*** Block opens ***

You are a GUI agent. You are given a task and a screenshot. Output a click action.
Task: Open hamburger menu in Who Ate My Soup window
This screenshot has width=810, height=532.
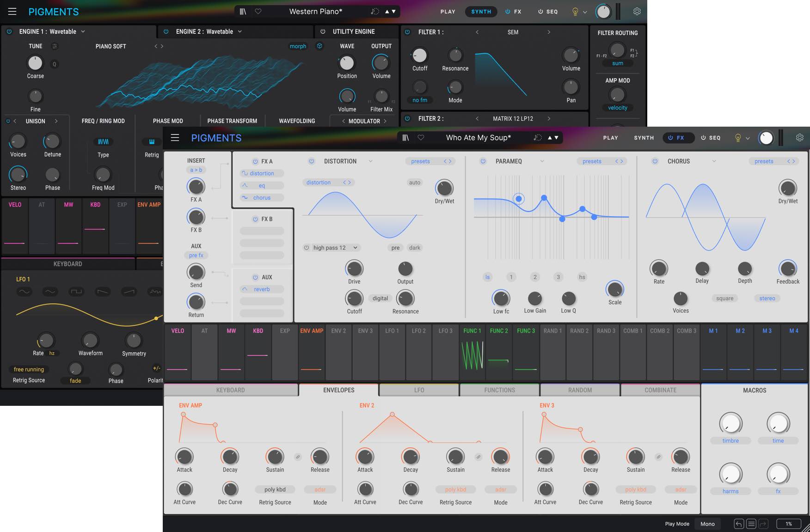pyautogui.click(x=175, y=138)
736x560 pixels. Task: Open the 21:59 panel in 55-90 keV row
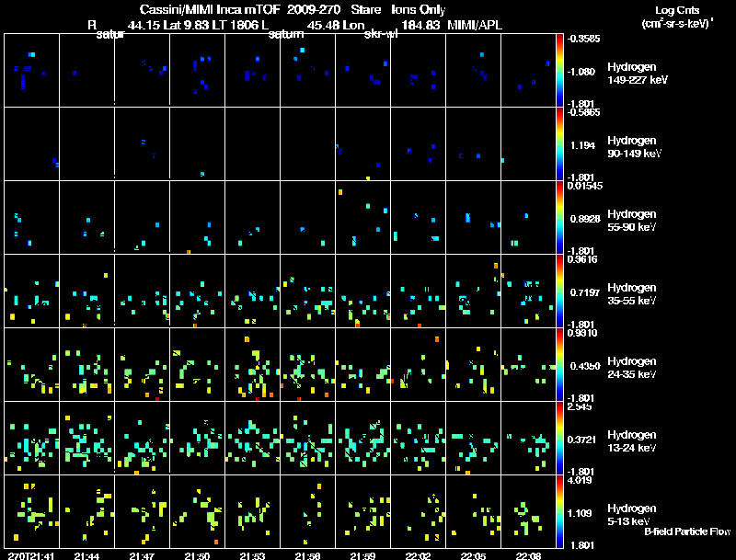(362, 217)
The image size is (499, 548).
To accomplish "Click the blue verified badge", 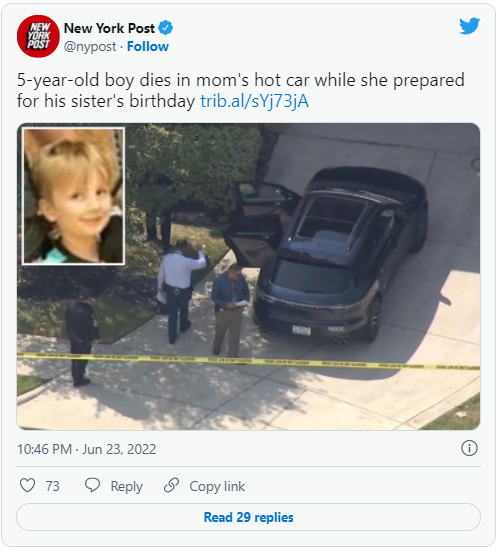I will [165, 28].
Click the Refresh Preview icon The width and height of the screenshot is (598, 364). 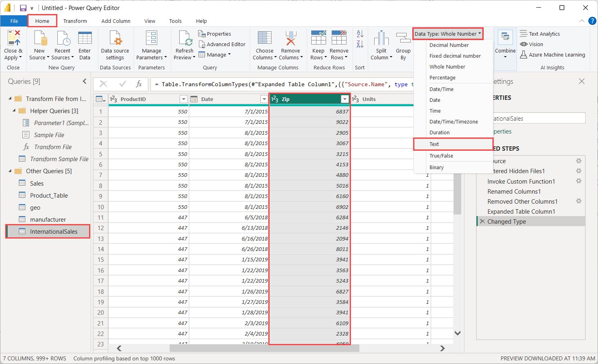184,38
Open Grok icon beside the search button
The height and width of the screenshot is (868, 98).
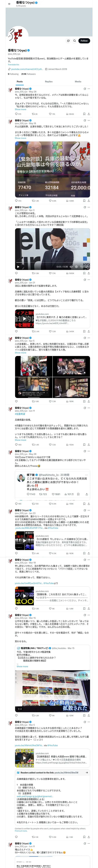[68, 41]
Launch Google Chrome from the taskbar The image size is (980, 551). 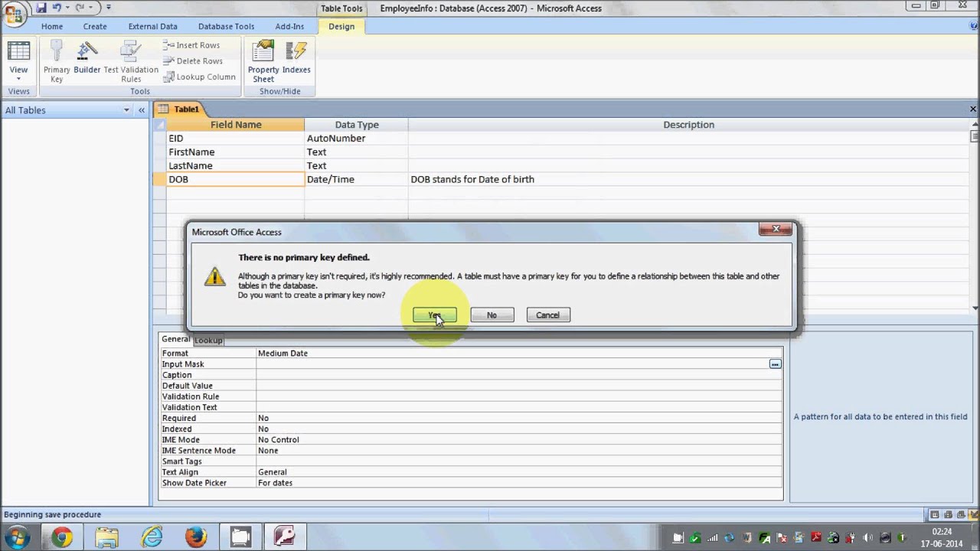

*** Block closes ***

Word-for-word restatement: every line from the one with "Open Grok icon beside the search button" through the final line of the data, both ends included, pictures excluded.

Open Grok icon beside the search button
The height and width of the screenshot is (868, 98).
[68, 41]
Launch Google Chrome from the taskbar The image size is (980, 551). 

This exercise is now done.